| Problem statement |
Please print every record below exactly as it reads.

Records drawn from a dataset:
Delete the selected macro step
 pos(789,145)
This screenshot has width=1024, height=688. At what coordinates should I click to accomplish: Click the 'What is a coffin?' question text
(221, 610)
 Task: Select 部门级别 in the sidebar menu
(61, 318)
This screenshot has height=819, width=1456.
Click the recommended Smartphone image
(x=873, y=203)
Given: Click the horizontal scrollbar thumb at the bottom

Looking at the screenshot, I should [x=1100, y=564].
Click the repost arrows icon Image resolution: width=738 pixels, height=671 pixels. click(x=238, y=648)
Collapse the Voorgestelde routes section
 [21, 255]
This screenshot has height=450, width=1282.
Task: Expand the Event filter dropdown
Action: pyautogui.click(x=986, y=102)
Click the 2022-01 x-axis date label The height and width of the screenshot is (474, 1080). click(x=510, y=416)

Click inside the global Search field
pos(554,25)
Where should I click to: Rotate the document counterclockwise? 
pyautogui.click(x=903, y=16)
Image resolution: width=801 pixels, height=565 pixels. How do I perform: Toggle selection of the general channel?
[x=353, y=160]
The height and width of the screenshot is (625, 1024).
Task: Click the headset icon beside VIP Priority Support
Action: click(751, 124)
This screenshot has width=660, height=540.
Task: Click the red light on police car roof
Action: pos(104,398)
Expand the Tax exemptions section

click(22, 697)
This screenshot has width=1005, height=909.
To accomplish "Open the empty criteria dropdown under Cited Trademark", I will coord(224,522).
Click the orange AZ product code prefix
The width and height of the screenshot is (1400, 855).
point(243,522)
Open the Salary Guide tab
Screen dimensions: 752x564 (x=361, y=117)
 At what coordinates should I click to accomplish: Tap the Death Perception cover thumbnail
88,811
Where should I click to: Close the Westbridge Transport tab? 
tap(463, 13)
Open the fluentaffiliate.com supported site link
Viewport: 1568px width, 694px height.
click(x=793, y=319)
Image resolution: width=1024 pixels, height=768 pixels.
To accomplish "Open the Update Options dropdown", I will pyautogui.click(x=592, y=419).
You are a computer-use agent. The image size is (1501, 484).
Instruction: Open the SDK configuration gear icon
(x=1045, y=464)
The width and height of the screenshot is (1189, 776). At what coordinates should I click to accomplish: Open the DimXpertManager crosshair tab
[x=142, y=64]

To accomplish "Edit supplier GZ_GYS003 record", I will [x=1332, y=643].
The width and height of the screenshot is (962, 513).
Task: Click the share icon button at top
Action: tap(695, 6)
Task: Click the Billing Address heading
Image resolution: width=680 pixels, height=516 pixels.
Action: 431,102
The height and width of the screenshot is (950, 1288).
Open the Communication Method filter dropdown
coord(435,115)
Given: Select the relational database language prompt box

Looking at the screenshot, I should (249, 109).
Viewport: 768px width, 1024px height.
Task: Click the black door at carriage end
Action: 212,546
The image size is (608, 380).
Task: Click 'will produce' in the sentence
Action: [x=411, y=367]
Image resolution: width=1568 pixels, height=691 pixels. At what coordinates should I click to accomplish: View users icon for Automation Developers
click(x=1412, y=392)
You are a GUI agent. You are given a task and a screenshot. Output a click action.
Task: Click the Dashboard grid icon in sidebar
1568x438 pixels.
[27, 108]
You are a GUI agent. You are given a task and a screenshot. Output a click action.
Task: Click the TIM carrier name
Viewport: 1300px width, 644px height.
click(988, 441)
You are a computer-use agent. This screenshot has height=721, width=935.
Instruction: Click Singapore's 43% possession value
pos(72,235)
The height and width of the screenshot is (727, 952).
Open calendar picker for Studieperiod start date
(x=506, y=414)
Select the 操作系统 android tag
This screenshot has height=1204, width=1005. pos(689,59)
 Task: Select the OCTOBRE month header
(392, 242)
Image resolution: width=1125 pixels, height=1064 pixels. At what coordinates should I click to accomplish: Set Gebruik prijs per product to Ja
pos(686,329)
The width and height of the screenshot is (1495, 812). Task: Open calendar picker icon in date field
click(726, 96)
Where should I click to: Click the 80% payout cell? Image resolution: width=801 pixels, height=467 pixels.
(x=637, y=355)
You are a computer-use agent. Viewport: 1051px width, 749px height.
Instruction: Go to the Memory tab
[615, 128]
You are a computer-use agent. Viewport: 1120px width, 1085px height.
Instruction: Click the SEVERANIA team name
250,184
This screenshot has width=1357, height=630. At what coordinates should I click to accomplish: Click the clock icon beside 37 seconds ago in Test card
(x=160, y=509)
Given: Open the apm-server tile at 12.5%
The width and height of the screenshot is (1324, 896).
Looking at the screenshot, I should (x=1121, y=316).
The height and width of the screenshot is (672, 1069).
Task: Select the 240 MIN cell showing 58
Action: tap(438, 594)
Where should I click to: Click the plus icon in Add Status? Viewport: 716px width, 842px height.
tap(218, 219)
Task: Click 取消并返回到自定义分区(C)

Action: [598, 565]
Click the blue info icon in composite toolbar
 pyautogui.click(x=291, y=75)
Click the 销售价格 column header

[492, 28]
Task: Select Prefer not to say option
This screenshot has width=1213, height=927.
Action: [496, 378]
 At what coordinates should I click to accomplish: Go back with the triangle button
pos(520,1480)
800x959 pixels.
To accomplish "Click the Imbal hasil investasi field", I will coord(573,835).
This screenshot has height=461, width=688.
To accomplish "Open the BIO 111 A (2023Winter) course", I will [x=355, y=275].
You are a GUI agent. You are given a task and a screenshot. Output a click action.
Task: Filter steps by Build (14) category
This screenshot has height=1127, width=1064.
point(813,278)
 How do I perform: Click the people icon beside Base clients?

| Answer for the task |
Delete the selected macro step
 pos(789,145)
This screenshot has width=1024, height=688. At what coordinates should I click to accomplish: Click the 'What is a coffin?' question text
(221, 610)
 Task: Select 部门级别 in the sidebar menu
(61, 318)
This screenshot has height=819, width=1456.
Click the recommended Smartphone image
(x=873, y=203)
Given: Click the horizontal scrollbar thumb at the bottom

Looking at the screenshot, I should [x=1100, y=564].
Click the repost arrows icon Image resolution: width=738 pixels, height=671 pixels. click(x=238, y=648)
Collapse the Voorgestelde routes section
 [21, 255]
This screenshot has height=450, width=1282.
Task: Expand the Event filter dropdown
Action: pyautogui.click(x=986, y=102)
Click the 2022-01 x-axis date label The height and width of the screenshot is (474, 1080). click(x=510, y=416)

Click inside the global Search field
pos(554,25)
Where should I click to: Rotate the document counterclockwise? 
pyautogui.click(x=903, y=16)
Image resolution: width=801 pixels, height=565 pixels. How do I perform: Toggle selection of the general channel?
[x=353, y=160]
The height and width of the screenshot is (625, 1024).
Task: Click the headset icon beside VIP Priority Support
Action: click(751, 124)
This screenshot has width=660, height=540.
Task: Click the red light on police car roof
Action: pos(104,398)
Expand the Tax exemptions section

click(22, 697)
This screenshot has width=1005, height=909.
To accomplish "Open the empty criteria dropdown under Cited Trademark", I will coord(224,522).
Click the orange AZ product code prefix
The width and height of the screenshot is (1400, 855).
point(243,522)
Open the Salary Guide tab
Screen dimensions: 752x564 (x=361, y=117)
 At what coordinates should I click to accomplish: Tap the Death Perception cover thumbnail
88,811
Where should I click to: Close the Westbridge Transport tab? 
tap(463, 13)
Open the fluentaffiliate.com supported site link
Viewport: 1568px width, 694px height.
click(x=793, y=319)
Image resolution: width=1024 pixels, height=768 pixels.
To accomplish "Open the Update Options dropdown", I will pyautogui.click(x=592, y=419).
You are a computer-use agent. The image size is (1501, 484).
Instruction: Open the SDK configuration gear icon
(x=1045, y=464)
The width and height of the screenshot is (1189, 776). At what coordinates should I click to accomplish: Open the DimXpertManager crosshair tab
[x=142, y=64]

To accomplish "Edit supplier GZ_GYS003 record", I will [x=1332, y=643].
The width and height of the screenshot is (962, 513).
Task: Click the share icon button at top
Action: tap(695, 6)
Task: Click the Billing Address heading
Image resolution: width=680 pixels, height=516 pixels.
Action: 431,102
The height and width of the screenshot is (950, 1288).
Open the Communication Method filter dropdown
coord(435,115)
Given: Select the relational database language prompt box

Looking at the screenshot, I should (249, 109).
Viewport: 768px width, 1024px height.
Task: Click the black door at carriage end
Action: 212,546
The image size is (608, 380).
Task: Click 'will produce' in the sentence
Action: [x=411, y=367]
Image resolution: width=1568 pixels, height=691 pixels. At what coordinates should I click to accomplish: View users icon for Automation Developers
click(x=1412, y=392)
You are a GUI agent. You are given a task and a screenshot. Output a click action.
Task: Click the Dashboard grid icon in sidebar
1568x438 pixels.
[27, 108]
You are a GUI agent. You are given a task and a screenshot. Output a click action.
Task: Click the TIM carrier name
Viewport: 1300px width, 644px height.
click(988, 441)
You are a computer-use agent. This screenshot has height=721, width=935.
Instruction: Click Singapore's 43% possession value
pos(72,235)
The height and width of the screenshot is (727, 952).
Open calendar picker for Studieperiod start date
(x=506, y=414)
Select the 操作系统 android tag
This screenshot has height=1204, width=1005. pos(689,59)
 Task: Select the OCTOBRE month header
(392, 242)
Image resolution: width=1125 pixels, height=1064 pixels. At what coordinates should I click to accomplish: Set Gebruik prijs per product to Ja
pos(686,329)
The width and height of the screenshot is (1495, 812). Task: Open calendar picker icon in date field
click(726, 96)
Where should I click to: Click the 80% payout cell? Image resolution: width=801 pixels, height=467 pixels.
(x=637, y=355)
You are a computer-use agent. Viewport: 1051px width, 749px height.
Instruction: Go to the Memory tab
[615, 128]
You are a computer-use agent. Viewport: 1120px width, 1085px height.
Instruction: Click the SEVERANIA team name
250,184
This screenshot has width=1357, height=630. At what coordinates should I click to accomplish: Click the clock icon beside 37 seconds ago in Test card
(x=160, y=509)
Given: Open the apm-server tile at 12.5%
The width and height of the screenshot is (1324, 896).
Looking at the screenshot, I should (x=1121, y=316).
The height and width of the screenshot is (672, 1069).
Task: Select the 240 MIN cell showing 58
Action: tap(438, 594)
Where should I click to: Click the plus icon in Add Status? Viewport: 716px width, 842px height.
tap(218, 219)
Task: Click 取消并返回到自定义分区(C)

Action: [598, 565]
Click the blue info icon in composite toolbar
 pyautogui.click(x=291, y=75)
Click the 销售价格 column header

[492, 28]
Task: Select Prefer not to say option
This screenshot has width=1213, height=927.
Action: [496, 378]
 At what coordinates should I click to accomplish: Go back with the triangle button
pos(520,1480)
800x959 pixels.
To accomplish "Click the Imbal hasil investasi field", I will coord(573,835).
This screenshot has height=461, width=688.
To accomplish "Open the BIO 111 A (2023Winter) course", I will [x=355, y=275].
You are a GUI agent. You are given a task and a screenshot. Output a click action.
Task: Filter steps by Build (14) category
This screenshot has height=1127, width=1064.
point(813,278)
 How do I perform: Click the people icon beside Base clients?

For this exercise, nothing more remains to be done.